A novidade está na extensão da exigência para quem busca a primeira habilitação para carro ou motocicleta.
A alteração está prevista no artigo 148-A do Código de Trânsito Brasileiro. O dispositivo passou a estabelecer que a comprovação de resultado negativo no exame toxicológico também é condição para a obtenção da primeira habilitação, ou Permissão para Dirigir, para condutores das categorias A e B. Com a mudança, o exame passa a integrar oficialmente o processo de formação do novo condutor no Estado.
Exame poderá ser realizado durante o processo
O candidato não precisa necessariamente realizar o exame toxicológico antes de iniciar todas as demais etapas da habilitação.
De acordo com as orientações divulgadas, o exame poderá ser realizado em qualquer etapa do processo de habilitação.
O procedimento, entretanto, deverá ser feito em laboratório credenciado pela Secretaria Nacional de Trânsito (Senatran).
Após a realização da coleta e análise do material, o resultado deverá ser registrado pelo laboratório no sistema oficial.
Resultado negativo será necessário para emissão da habilitação
A realização do exame, por si só, não será suficiente para a conclusão do processo. Para que a Permissão para Dirigir seja expedida, será necessário que o laboratório responsável registre no sistema o resultado negativo do exame toxicológico.
Dessa forma, mesmo que o candidato cumpra as demais etapas exigidas para a primeira habilitação, a emissão do documento ficará condicionada ao registro do resultado negativo.
A nova regra acrescenta, portanto, uma etapa de controle ao processo de formação dos novos condutores das categorias A e B.
Quem iniciar o processo a partir de setembro será afetado
A mudança tem como referência a data de início formal do processo de habilitação.Assim, a exigência será aplicada aos candidatos que iniciarem o processo em um CFC a partir de 1º de setembro.
Aqueles que pretendem iniciar a busca pela primeira habilitação devem ficar atentos às novas regras e às orientações fornecidas pelo DetranRS e pelos Centros de Formação de Condutores.
Também é importante verificar previamente os laboratórios habilitados para realizar o procedimento, evitando atrasos no andamento do processo.
Onde realizar o exame
O exame deverá ser feito exclusivamente em laboratórios credenciados pela Senatran.A relação oficial de estabelecimentos autorizados pode ser consultada no portal do Governo Federal, na área destinada ao exame toxicológico.
Consultar a relação de laboratórios credenciados pela Senatran
A consulta à lista oficial é recomendada antes do agendamento, para garantir que o exame seja realizado em estabelecimento habilitado e que o resultado possa ser integrado ao sistema utilizado no processo de habilitação.
O que muda para quem vai tirar a primeira carteira
Na prática, quem pretende obter a primeira habilitação para carro ou motocicleta deverá incluir o exame toxicológico entre as etapas do processo a partir da entrada em vigor da nova exigência.

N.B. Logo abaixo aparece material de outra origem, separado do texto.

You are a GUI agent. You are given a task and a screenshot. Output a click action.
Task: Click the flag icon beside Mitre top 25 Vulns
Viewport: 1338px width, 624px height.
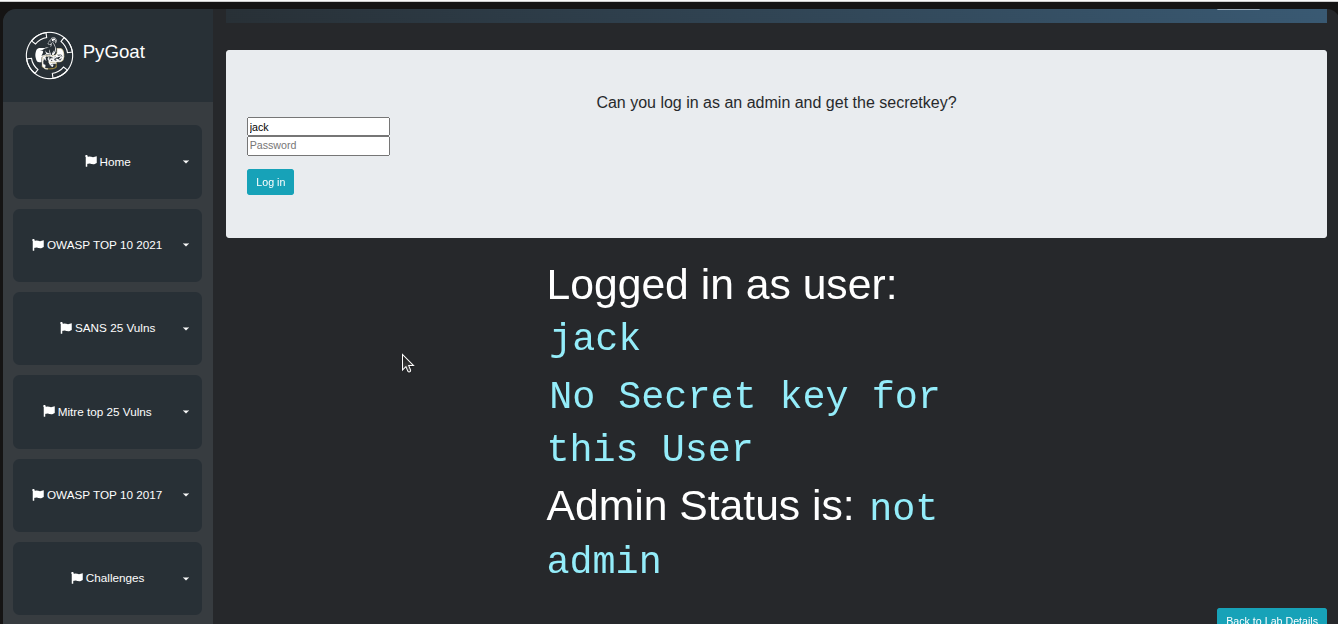point(49,411)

A partir de 1º de setembro:
- a exigência passa a alcançar candidatos à primeira habilitação das categorias A e B;
- o exame deve ser realizado em laboratório credenciado pela Senatran;
- o candidato poderá realizar o procedimento em qualquer etapa do processo de habilitação;
- o resultado negativo deverá ser registrado pelo laboratório no sistema;
- a Permissão para Dirigir somente será expedida após o registro do resultado negativo.
A mudança amplia para os futuros motociclistas e motoristas de automóveis uma exigência que já integra os procedimentos relacionados às categorias profissionais.
Para quem está planejando iniciar o processo de primeira habilitação no Rio Grande do Sul, a orientação é ficar atento à nova regra, procurar um CFC para obter as informações atualizadas e consultar previamente a rede de laboratórios credenciados.
A partir de setembro, o exame toxicológico passa a fazer parte do caminho para conquistar a primeira Permissão para Dirigir no Estado.